WHAT THE TASK REQUIRES: Take the listing below and print exactly the lines starting at the line containing "Viewport: 736px width, 560px" and ending at the line containing "You are a GUI", both ends included, and no others.

= = = =

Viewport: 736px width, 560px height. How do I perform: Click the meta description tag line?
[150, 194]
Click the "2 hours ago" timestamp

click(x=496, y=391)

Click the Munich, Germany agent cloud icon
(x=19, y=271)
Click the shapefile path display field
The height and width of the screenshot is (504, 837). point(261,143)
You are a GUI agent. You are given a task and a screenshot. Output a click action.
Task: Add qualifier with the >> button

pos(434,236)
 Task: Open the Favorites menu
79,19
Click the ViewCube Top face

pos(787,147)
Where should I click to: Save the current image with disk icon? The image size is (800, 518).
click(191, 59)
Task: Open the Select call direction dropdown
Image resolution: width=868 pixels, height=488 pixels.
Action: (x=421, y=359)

= = = =

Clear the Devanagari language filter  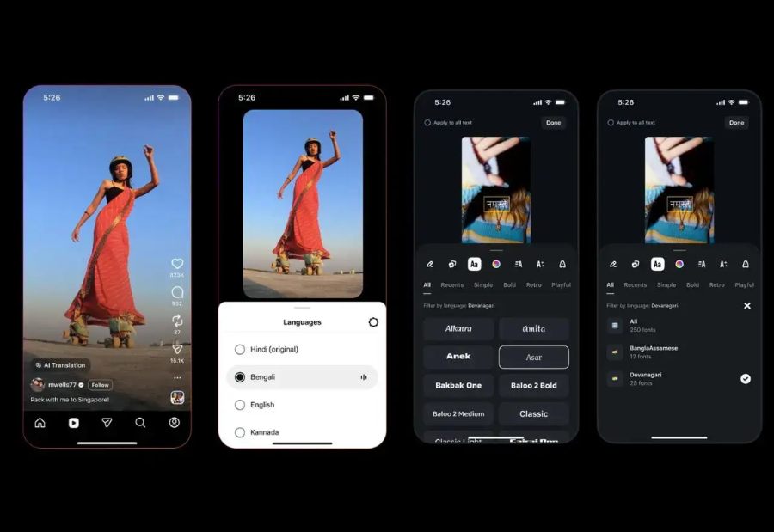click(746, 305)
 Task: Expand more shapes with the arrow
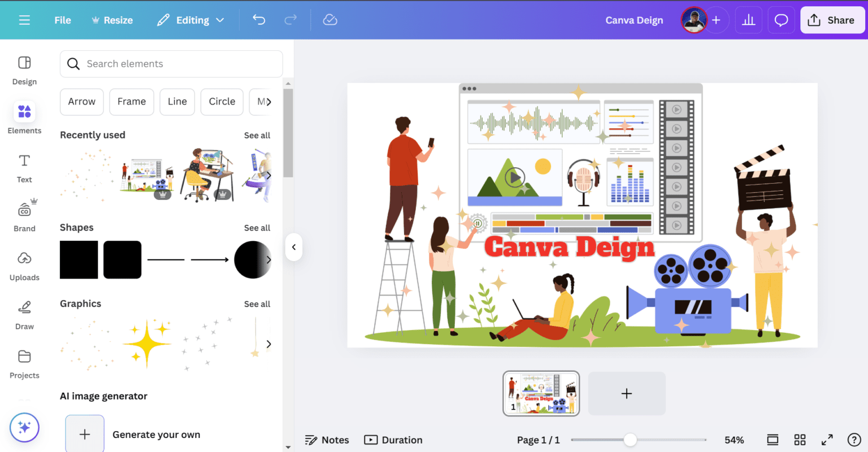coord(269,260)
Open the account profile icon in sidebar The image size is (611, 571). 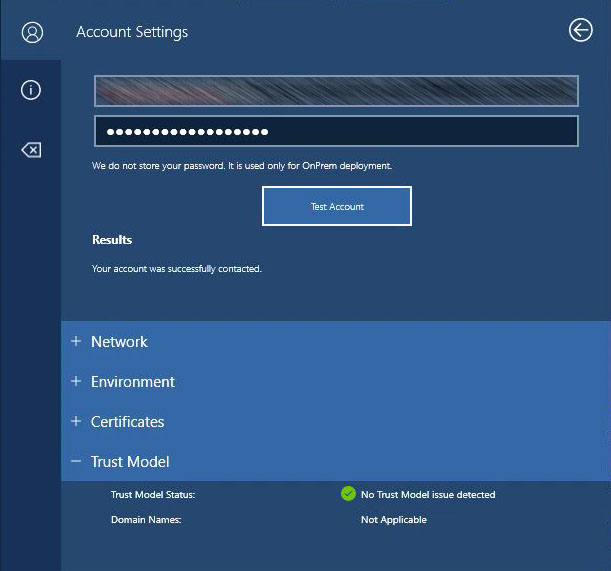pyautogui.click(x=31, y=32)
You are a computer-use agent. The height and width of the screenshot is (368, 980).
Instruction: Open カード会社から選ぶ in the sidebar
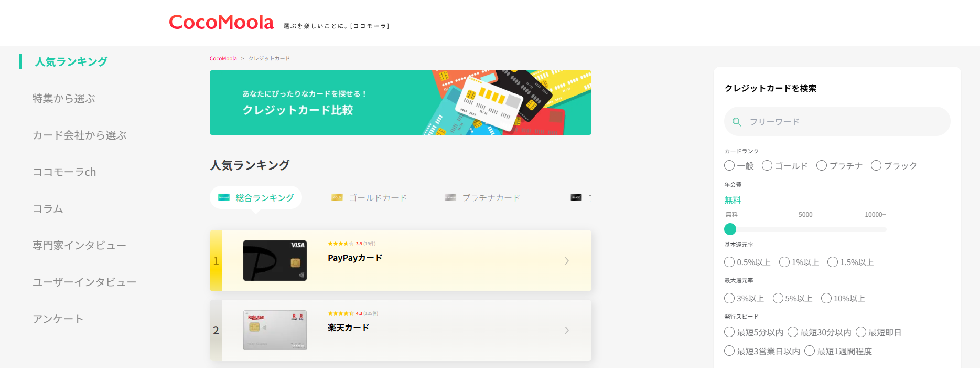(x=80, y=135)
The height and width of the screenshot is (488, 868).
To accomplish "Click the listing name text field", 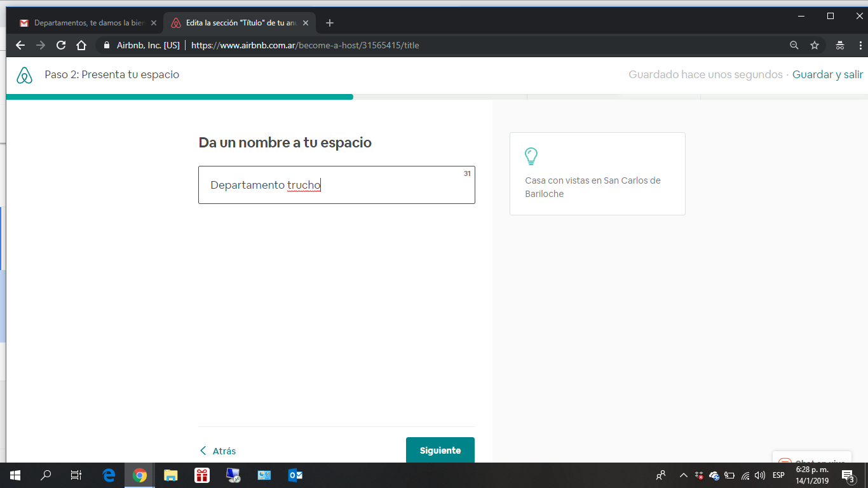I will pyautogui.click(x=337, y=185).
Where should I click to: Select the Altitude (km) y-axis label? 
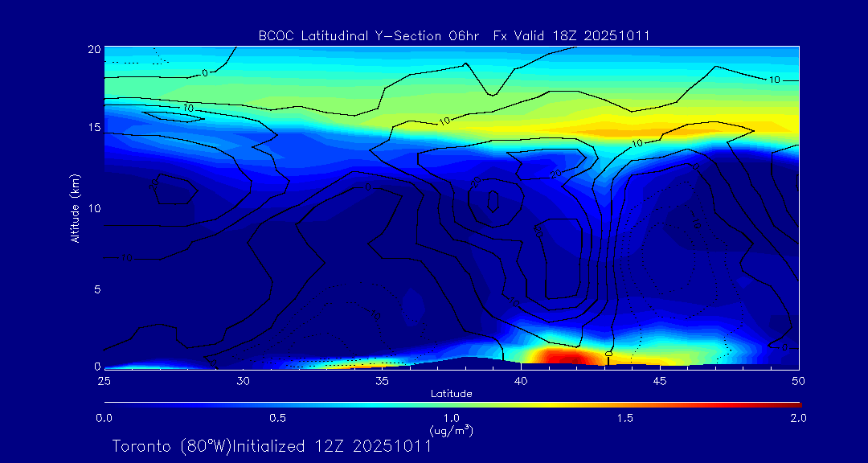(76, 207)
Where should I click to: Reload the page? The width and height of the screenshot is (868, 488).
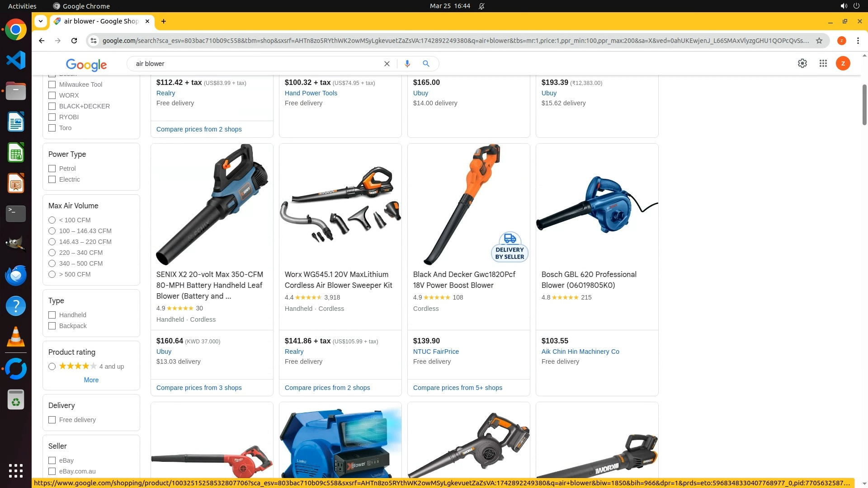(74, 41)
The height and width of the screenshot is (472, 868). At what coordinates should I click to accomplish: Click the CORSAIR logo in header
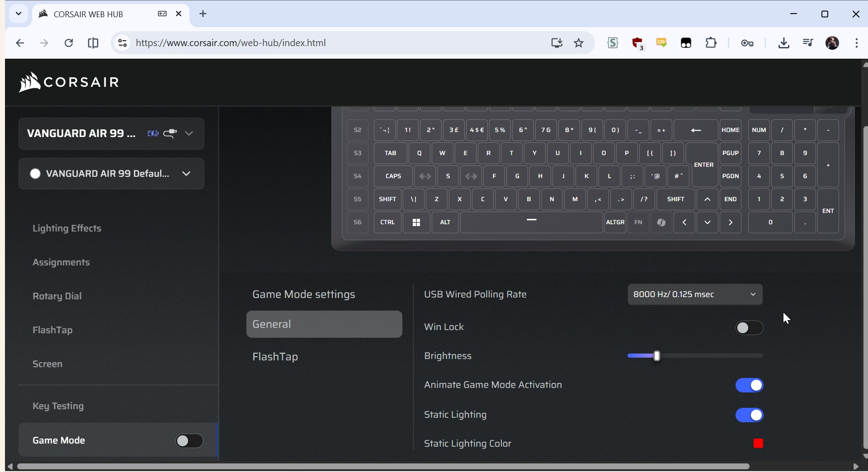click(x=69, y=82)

= = = =

ANSWER BOX:
Viewport: 736px width, 560px height. How do I perform: Click the meta description tag line?
[150, 194]
Click the "2 hours ago" timestamp

click(x=496, y=391)

Click the Munich, Germany agent cloud icon
(x=19, y=271)
Click the shapefile path display field
The height and width of the screenshot is (504, 837). point(261,143)
You are a GUI agent. You are given a task and a screenshot. Output a click action.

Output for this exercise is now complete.